Mögliche Brexit-Verschiebung EU ist "stinksauer" über Theresa May

Brüssel · Bei der EU wird ein Brief aus London erwartet - allerdings mit einem fast schon unglaublichen Vorschlag. Eine offizielle Bitte um Verschiebung des Brexit bringt weitere offene Fragen mit sich.

 Britische und europäische Flaggen wehen in London.

Britische und europäische Flaggen wehen in London.

Foto: AP

„Die Stimmung ist sehr schlecht“, sagte der deutsche Staatsminister für Europafragen Michael Roth (SPD), als er am Dienstag in Brüssel eintraf. Deutlicher konnte keiner der Amtskollegen, die zur Vorbereitung des EU-Gipfels am Donnerstag und Freitag angereist waren, die Atmosphäre beschreiben, ohne zu wenig diplomatischen Formulierungen zu greifen. Man sei „stinksauer“, brachte es ein hoher EU-Diplomat auf den Punkt.

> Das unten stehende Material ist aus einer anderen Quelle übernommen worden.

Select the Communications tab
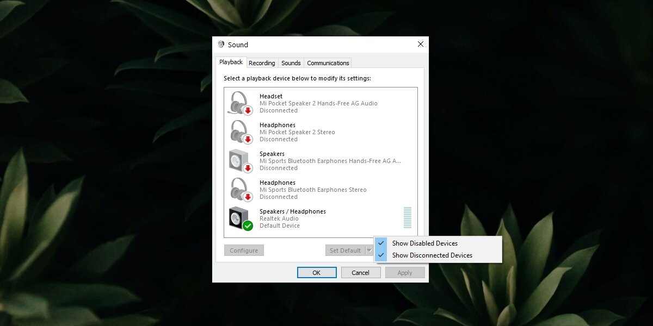The image size is (653, 326). click(x=328, y=62)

Daran dürfte sich auch nichts ändern, wenn an diesem Mittwoch ein Brief der britischen Premierministerin Theresa May an EU-Ratspräsident Donald Tusk in Brüssel eintreffen sollte. Sein Inhalt: eine offizielle Bitte um Verschiebung des Brexit. Ersten Informationen zufolge erwägt May, den eigentlich für den 29. März geplanten Austritt zunächst bis Ende Juni zu verschieben.

Zustimmung ist fraglich

Sollte es bis dahin immer noch keine Mehrheit für den bereits fertigen Austrittsvertrag geben, solle der Brexit um ein Jahr verzögert werden. In diesem Fall müsste Großbritannien an der Europawahl Ende Mai teilnehmen. Beides passe nicht zusammen, bemerkte man am Abend in der Kommission schnell: Man könne schließlich nicht bis Ende Juni warten und dann eventuell einen Urnengang vom Mai nachholen.

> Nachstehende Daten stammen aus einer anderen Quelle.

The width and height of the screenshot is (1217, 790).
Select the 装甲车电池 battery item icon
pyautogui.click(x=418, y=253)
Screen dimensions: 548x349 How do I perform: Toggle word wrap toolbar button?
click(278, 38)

Dass die 27 Staats- und Regierungschefs einem solchen Plan am Donnerstag beim EU-Gipfel zustimmen, erscheint zumindest fraglich. Zumal May offenbar immer noch glaubt, sie könne in Nachverhandlungen einige Verbesserungen des bisherigen Vertrages erreichen – wobei es aus dem Kreis der Europaminister nur mit einem zynischen Unterton hieß: Welche denn eigentlich? Die EU sei zwar entschlossen, einen No-Deal-Brexit auf jeden Fall verhindern, sagten Mitglieder der deutschen und französischen Minister-Delegation.

Austrittsvertrag nicht noch einmal aufschnüren

Fest stehe aber auch: Den bereits ausgehandelten Austrittsvertrag zwischen Brüssel und London will keine EU-Regierung noch einmal aufschnüren. Nachverhandlungen werde es nicht geben – die Deutlichkeit, mit der die Minister dies vorbrachten, war wohl auch ein Wink in Richtung Vereinigtes Königreich und sollte sagen: Das gilt für jeden, der wann auch immer Premierminister ist. Was die Europäer besonders ärgert ist die Tatsache, dass sie sich von May zunehmend verschaukelt fühlen. Die Regierungschefin wolle die EU hinhalten, um parteipolitische Spielchen zu treiben und sie nehme dabei die Union „regelrecht in Geiselhaft“, wie es ein Kommissionsvertreter ausdrückte. „Wir sind noch genau zehn Tage vom Brexit entfernt“, so Kommissionschef Jean-Claude Juncker.

Mit anderen Worten: Die Katastrophe eines Brexits ohne Deal sei keineswegs gebannt. Auch wenn das britische Unterhaus diesen Weg in der Vorwoche zurückgewiesen und auf einer Vereinbarung bestanden habe, gebe es diese nicht, so lange die Mehrheit nicht da sei. Der ungeregelte Brexit als Ergebnis eines „Unfalls“? Noch immer ist alles möglich.